Sports spawns endless trivia, a subject Patrick enjoys. He’s turning it into more work with the Sports Jeopardy gig for Sony’s Crackle. “I saw the possibility for ‘Sports Jeopardy,’ and I reached out to Steve Moscow at Sony and said, ‘I’m your guy.’ He’s been sitting on the idea for 20 years. I want it to be fun, not stiff or corporate feeling. It’s going to be a barroom chat, even though you are watching at home.
“I first met my wife, and we were at a party in New York. I wouldn’t let people leave until they stumped me with a trivia question. About seven guys lined up with their wives or girlfriends. They had to go to the back of the line and then come back with another trivia question. We all think we know more than the other guy. That’s the fun part of it.”
Patrick is asked to field a question of his own, difficulty about eight: Who was the first baseball player to win the MVP at two positions? He guesses Alex Rodriguez.
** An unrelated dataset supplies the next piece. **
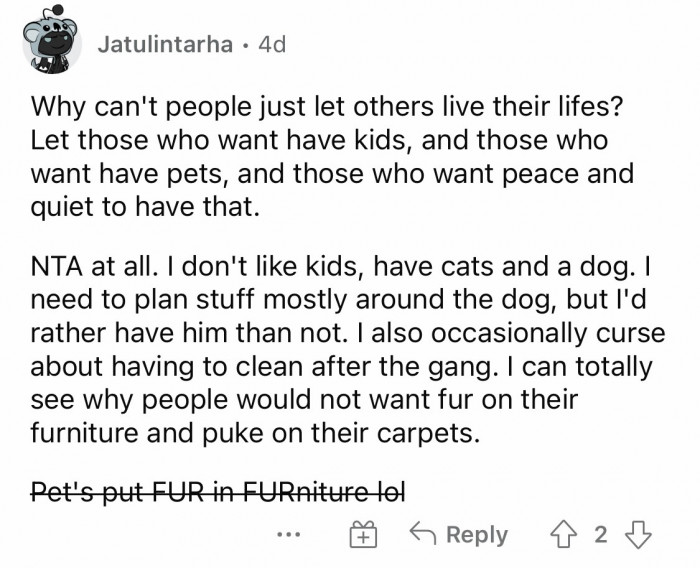Click the word NTA in the comment
The height and width of the screenshot is (568, 700).
tap(58, 268)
The answer is Stan Musial, who won the MVP in 1943 as an outfielder, in 1946 at first base and in 1948 in the outfield again. To the back of the line, Dan!
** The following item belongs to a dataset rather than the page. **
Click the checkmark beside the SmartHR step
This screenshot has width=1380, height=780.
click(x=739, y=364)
Back in the Milford studio, Patrick has Joel Embiid, picked third by the Philadelphia 76ers, on the phone. Since Embiid played soccer in Cameroon, Patrick asks if he’d rather be famous for soccer or basketball. Embiid pauses and says soccer. Patrick breaks up.
The time is nearly up and Patrick says, “Let’s go around the room and see what we learned today.” Opinions come from the Danettes, and most center around how much appreciation they have gained for Embiid after his comment about soccer. Andrew Perloff, known as McLovin, notes: “You said, ‘No show spends more time on nonsense than us.’ ”
Milford sits between New York and Boston, but its reach is national. Good for us. Sports fans don’t have to listen to four consecutive hours of phone calls about why the Yankees signed Carlos Beltran to a three-year, $45 million deal in the first place. They’d much rather try to decode Dennis Miller.
Shouler, the editor of Total Basketball: The Ultimate Basketball Encyclopedia, is an associate professor of philosophy at the County College of Morris in Randolph, New Jersey.